PROVIDED PASSAGE:
# # # #
Rather than making this withdrawal and paying federal income tax on the amount, you can have the withdrawal sent directly to a charitable organization instead. You don’t owe any income tax on the amount given and neither does the charity. You effectively give pre-tax dollars to the non-profit organization. This is much better than taking the IRA distribution, realizing it as ordinary taxable income and then donating the remaining cash.
The qualified charitable distribution can be done with up to $100,000 (or the amount of your required distribution if less) each year. Not all of your required distribution has to go to charity. You can take some and donate the rest. The donation doesn’t need to go to just one organization. If you prefer, you can have several small checks written directly from your IRA.
If you have investments outside of retirement accounts which have grown in value over time, you can avoid capital gains taxes by donating shares of the investment. The organization you are donating to needs to have an investment account to receive the gifted securities. They receive the full value of the position and are not responsible for capital gains tax on the growth when they sell the holding.
# # # #
RAW DATA:
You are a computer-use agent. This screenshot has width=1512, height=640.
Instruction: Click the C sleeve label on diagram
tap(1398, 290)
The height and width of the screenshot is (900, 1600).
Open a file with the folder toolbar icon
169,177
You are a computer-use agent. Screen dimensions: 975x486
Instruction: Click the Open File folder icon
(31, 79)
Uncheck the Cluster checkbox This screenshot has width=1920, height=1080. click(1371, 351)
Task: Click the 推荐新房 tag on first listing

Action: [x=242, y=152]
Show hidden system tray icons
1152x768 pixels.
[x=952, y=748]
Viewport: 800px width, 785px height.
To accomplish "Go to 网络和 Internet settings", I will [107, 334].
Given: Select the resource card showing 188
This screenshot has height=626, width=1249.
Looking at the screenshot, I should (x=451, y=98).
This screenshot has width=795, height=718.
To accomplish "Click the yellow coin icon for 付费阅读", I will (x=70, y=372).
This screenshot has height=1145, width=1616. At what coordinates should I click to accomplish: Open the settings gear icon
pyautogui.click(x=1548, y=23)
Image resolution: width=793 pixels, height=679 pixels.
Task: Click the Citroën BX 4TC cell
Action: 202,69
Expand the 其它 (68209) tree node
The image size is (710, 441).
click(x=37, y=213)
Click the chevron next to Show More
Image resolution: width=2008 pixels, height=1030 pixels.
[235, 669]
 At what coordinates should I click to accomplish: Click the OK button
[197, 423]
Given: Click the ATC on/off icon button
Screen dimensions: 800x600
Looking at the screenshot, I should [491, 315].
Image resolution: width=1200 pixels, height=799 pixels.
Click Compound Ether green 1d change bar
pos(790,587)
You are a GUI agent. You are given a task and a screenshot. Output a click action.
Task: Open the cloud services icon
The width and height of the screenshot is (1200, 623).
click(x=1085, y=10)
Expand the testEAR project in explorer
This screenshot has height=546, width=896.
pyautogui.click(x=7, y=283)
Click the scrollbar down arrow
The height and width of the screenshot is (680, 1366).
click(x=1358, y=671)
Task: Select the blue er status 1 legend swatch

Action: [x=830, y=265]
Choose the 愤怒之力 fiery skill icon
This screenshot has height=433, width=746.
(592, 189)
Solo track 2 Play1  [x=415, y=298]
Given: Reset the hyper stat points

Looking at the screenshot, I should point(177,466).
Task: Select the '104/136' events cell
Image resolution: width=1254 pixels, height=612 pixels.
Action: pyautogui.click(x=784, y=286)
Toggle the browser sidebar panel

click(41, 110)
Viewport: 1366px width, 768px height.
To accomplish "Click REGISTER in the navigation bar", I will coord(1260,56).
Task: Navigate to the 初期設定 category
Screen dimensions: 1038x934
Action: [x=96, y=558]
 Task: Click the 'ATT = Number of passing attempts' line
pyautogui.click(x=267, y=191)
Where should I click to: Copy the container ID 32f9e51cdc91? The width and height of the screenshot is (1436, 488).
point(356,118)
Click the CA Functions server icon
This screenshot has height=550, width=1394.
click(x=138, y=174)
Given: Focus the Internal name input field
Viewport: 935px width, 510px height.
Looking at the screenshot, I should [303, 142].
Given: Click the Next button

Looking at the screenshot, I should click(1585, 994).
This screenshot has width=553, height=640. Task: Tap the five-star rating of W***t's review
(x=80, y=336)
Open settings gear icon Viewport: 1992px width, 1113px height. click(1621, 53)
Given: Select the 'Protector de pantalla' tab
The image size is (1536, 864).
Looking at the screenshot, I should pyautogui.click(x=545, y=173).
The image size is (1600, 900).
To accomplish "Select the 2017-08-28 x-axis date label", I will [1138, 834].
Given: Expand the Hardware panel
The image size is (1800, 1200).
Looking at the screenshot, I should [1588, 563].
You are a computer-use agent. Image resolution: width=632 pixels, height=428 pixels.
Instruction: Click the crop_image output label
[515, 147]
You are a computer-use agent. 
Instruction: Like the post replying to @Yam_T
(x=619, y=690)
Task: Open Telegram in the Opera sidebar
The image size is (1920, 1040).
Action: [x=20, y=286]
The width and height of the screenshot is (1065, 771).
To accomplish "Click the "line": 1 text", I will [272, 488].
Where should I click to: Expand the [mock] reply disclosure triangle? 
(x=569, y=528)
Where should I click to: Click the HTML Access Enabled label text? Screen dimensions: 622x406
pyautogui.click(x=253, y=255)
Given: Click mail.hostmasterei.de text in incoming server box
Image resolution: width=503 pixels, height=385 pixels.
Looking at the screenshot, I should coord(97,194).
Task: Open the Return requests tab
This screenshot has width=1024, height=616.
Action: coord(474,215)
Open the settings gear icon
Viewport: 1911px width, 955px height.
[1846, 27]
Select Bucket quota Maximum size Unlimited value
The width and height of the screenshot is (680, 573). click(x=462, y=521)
# # # #
THE TASKS:
A - From the passage on charitable giving, copy the words beginning at "Rather than making" and ending after "the remaining cash.".
B - List every sentence in the passage on charitable giving that contains the word "can".
C - Continue the passage on charitable giving after its last sentence.

RESPONSES TO THE EXERCISE:
A -
Rather than making this withdrawal and paying federal income tax on the amount, you can have the withdrawal sent directly to a charitable organization instead. You don’t owe any income tax on the amount given and neither does the charity. You effectively give pre-tax dollars to the non-profit organization. This is much better than taking the IRA distribution, realizing it as ordinary taxable income and then donating the remaining cash.

B -
- Rather than making this withdrawal and paying federal income tax on the amount, you can have the withdrawal sent directly to a charitable organization instead.
- The qualified charitable distribution can be done with up to $100,000 (or the amount of your required distribution if less) each year.
- You can take some and donate the rest.
- If you prefer, you can have several small checks written directly from your IRA.
- If you have investments outside of retirement accounts which have grown in value over time, you can avoid capital gains taxes by donating shares of the investment.

C -
This can work for any stock, bond, mutual fund or other holding as long as the non-profit can accept the investment. A scenario where this is particularly useful is when you don’t know the cost basis for the investment. If you know there is a taxable gain in the investment but you don’t know what your original purchase price was – or what your basis has grown to as you’ve reinvested dividends in the investment many times over the years – this makes an ideal giving vehicle. You eliminate the headache of trying to figure out the cost basis. You receive a tax deduction for its value on the date of transfer and its cost basis is a non-issue for the charitable organization.
Go Big, Then Take a Break
Charitable organizations love it when they can count on you for a recurring gift each year. Depending on your income tax situation, however, it may be beneficial to make a more substantial gift one year and then pause, or reduce your gift, the next year or two.
This can be advantageous if a larger gift in one year improves your ability to claim itemized deductions on your income tax return that you wouldn’t be eligible for if giving smaller gifts each year. This scenario requires some tax planning with your accountant and coordination with other deductible elements of your tax return. But it is generally fitting with the idea that the more tax efficient you can be with your donations, the more win-win opportunities you can create between you and the causes you support.
Of course, there are many other strategies and vehicles for charitable giving. You might like to contribute to a donor-advised fund to receive a current tax deduction but not need to distribute money to non-profits until later. Or, you might prefer to get some form of income back to you which can be accomplished with a gift annuity or charitable trust.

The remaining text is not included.